- [Task list]
• a. Into Spanish, how would you render this sentence from the laminate flooring guide: "The higher a laminate product ranks on this scale, the more its wear layer can handle."
• b. Answer these questions using the laminate flooring guide:
(i) What material makes up the base layer of most laminate flooring?
(ii) What base-layer thickness does the guide call ideal?
(iii) What is the range of the abrasion class rating?
• c. Can you carry the laminate flooring guide forward from its last line, about AC1?

- [Page text]
--------------------
And of course, many manufacturers add their own special features to the floor—an attached backing or underlayment, UV-resistant coatings, etc.
Qualities to Look For in the Best Laminate Flooring
The best laminate flooring products will generally boast higher-quality materials and a more robust design. Here are the features you should look for.
When it Comes to the Base Layer, Thickness Matters
The base (or “core”) layer of most laminate flooring is made of high-density fiberboard (HDF)—super-compressed wood fibers that are held together with some type of bonding agent.
There’s a pretty big correlation between positive laminate flooring reviews and thicker base layers, so the thicker the HDF, the better. Laminate flooring with a 12mm base layer is ideal, but even 7–8mm is good too—especially in areas that receive less foot traffic.
The Image Layer Should Offer a Ton of Variation
The best laminate flooring products offer a huge selection of wood floor colors, designs, and patterns. In fact, quality laminate can mimic just about any hardwood species your heart desires.
However: looking great out of the box isn’t enough. If your floor doesn’t offer enough variation in pattern—in other words, differently-patterned planks—you’ll start noticing repeated patterns in your floor.
While this doesn’t sound too bad, it can subconsciously tell your eye that what you’re looking at isn’t the genuine thing. A fair few laminate flooring reviews mention this—and that the more they looked at their floors, the less real those floors appeared. A high-variation product can avoid this issue.
High-Quality Wear Layers are Absolutely Necessary
The best laminate flooring brands use high-quality wear layers that repel stains and damage. Virtually every brand offers its own wear layer formula, but you’ll commonly see compounds like polyurethane and like aluminum oxide mentioned.
The thing to really look out for though is the abrasion class rating, or AC rating, which ranges from AC1 to AC5. The higher a laminate product ranks on this scale, the more its wear layer can handle.
Big Takeaway: The Higher the AC Rating, the More Durable the Wear Layer
Here’s how the abrasion class rating system breaks down:
AC1 is only intended for light use, like closet space.
--------------------
- [Dataset excerpts]
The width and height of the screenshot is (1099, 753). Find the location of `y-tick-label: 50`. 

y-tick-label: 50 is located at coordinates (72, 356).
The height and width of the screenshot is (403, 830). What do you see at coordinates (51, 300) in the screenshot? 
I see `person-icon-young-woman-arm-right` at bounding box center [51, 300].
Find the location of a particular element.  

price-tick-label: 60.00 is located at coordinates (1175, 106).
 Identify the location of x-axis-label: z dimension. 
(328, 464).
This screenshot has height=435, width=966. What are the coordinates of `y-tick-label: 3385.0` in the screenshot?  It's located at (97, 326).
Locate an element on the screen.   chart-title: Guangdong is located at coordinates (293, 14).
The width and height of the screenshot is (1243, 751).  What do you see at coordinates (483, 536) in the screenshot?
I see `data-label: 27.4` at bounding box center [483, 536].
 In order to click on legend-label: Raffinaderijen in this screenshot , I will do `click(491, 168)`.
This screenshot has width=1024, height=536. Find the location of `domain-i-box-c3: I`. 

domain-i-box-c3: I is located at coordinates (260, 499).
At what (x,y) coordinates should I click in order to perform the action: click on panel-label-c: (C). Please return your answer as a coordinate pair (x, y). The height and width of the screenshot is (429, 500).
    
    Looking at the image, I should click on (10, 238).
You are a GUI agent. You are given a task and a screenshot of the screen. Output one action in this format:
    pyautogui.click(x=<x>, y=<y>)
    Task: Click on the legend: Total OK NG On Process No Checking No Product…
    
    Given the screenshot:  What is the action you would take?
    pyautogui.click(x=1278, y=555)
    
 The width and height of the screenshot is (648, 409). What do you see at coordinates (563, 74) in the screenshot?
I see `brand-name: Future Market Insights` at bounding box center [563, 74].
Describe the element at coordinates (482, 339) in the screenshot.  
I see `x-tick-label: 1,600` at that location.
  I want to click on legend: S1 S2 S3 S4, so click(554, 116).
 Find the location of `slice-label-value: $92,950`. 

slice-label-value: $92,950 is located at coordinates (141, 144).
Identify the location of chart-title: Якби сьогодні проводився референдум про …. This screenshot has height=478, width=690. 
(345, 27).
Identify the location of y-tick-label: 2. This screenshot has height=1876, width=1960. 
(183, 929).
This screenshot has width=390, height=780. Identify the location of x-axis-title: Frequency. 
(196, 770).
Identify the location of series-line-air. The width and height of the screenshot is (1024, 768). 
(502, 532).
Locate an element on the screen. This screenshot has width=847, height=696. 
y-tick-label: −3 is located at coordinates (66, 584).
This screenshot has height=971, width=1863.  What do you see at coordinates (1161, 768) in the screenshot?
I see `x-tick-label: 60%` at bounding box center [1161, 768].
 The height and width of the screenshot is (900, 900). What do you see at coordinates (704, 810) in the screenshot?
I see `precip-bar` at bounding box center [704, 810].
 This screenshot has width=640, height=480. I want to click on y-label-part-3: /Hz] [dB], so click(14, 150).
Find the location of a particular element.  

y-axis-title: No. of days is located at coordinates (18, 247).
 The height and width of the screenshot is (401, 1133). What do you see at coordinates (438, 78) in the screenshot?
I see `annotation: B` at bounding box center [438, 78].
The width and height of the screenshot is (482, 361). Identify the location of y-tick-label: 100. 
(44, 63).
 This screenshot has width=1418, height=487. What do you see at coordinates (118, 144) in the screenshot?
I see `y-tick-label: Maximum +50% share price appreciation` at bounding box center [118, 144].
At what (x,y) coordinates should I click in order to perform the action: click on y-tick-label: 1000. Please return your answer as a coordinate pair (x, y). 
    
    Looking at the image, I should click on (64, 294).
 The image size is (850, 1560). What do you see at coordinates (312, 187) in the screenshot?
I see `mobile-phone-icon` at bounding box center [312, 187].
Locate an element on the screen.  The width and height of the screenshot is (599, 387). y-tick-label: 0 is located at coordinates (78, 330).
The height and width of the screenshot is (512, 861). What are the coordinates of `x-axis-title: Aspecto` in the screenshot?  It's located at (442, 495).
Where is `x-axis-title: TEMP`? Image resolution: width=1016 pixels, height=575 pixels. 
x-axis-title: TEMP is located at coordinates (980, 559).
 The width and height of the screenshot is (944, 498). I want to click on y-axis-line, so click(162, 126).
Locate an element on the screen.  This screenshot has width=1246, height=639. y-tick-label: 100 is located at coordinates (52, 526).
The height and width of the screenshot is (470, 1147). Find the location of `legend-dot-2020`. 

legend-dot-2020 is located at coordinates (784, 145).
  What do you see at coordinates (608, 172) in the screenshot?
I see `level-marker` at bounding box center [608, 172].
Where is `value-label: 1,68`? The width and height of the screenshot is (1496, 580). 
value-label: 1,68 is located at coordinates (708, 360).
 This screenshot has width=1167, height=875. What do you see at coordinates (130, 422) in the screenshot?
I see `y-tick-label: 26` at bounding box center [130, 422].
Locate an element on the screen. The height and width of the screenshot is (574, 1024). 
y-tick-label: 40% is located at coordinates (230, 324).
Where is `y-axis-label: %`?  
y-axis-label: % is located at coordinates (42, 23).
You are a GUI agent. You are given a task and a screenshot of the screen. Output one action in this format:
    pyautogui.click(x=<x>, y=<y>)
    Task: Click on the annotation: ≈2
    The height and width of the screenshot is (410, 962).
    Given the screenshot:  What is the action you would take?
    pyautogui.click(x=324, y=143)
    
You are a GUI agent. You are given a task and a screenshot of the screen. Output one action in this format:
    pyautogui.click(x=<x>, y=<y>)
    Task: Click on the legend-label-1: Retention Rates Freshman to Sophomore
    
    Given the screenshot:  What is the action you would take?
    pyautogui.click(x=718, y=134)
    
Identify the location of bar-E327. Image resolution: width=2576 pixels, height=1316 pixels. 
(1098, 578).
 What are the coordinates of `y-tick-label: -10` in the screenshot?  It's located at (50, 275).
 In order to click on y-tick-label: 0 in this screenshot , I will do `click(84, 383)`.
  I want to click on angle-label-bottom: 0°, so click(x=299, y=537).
--------------------
- [Answers for each item]
• a. Cuanto más alto se clasifica un producto laminado en esta escala, más puede soportar su capa de desgaste.

• b.
(i) High-density fiberboard (HDF), made of super-compressed wood fibers held together with a bonding agent.
(ii) 12mm.
(iii) AC1 to AC5.

• c.
AC2 is rated for light general use, like in guest bedrooms.
The very best laminate flooring will either have an AC5 rating. This is made for heavy commercial use and is super scratch-resistant.
The Best Laminate Flooring Brands Mimic Texture, Too
Looking like real hardwood is good—but feeling like real hardwood is better. That’s why many of the best laminate flooring brands sell products that are textured or embossed to feel just like actual hardwood.
Experts can usually tell the difference, but these days, the average person shouldn’t be able to easily differentiate between prefinished hardwood flooring and high-quality laminate flooring planks. If you can (and if you’re not a flooring expert), it might be time to look for a different product.
Products to Avoid if You Want the Best Laminate Flooring
Low-end laminate flooring is easy to spot in person. The appearance is pretty uninspiring, it might look plastic-y, and you’re likely to notice a repeating pattern right away.
That being said, some brands have gotten pretty good at making laminate appear high quality… when it’s anything but. So: if you’re perusing laminate flooring reviews, here some red flags to look out for.
A Thin Base Layer Isn’t Usually a Good Base Layer
It depends on the product, but in general, a thinner base layer isn’t the way to go. Less of a core means less stability. And less stability means less comfort—and more issues with warping. Our advice? Avoid base layers under 7mm thick.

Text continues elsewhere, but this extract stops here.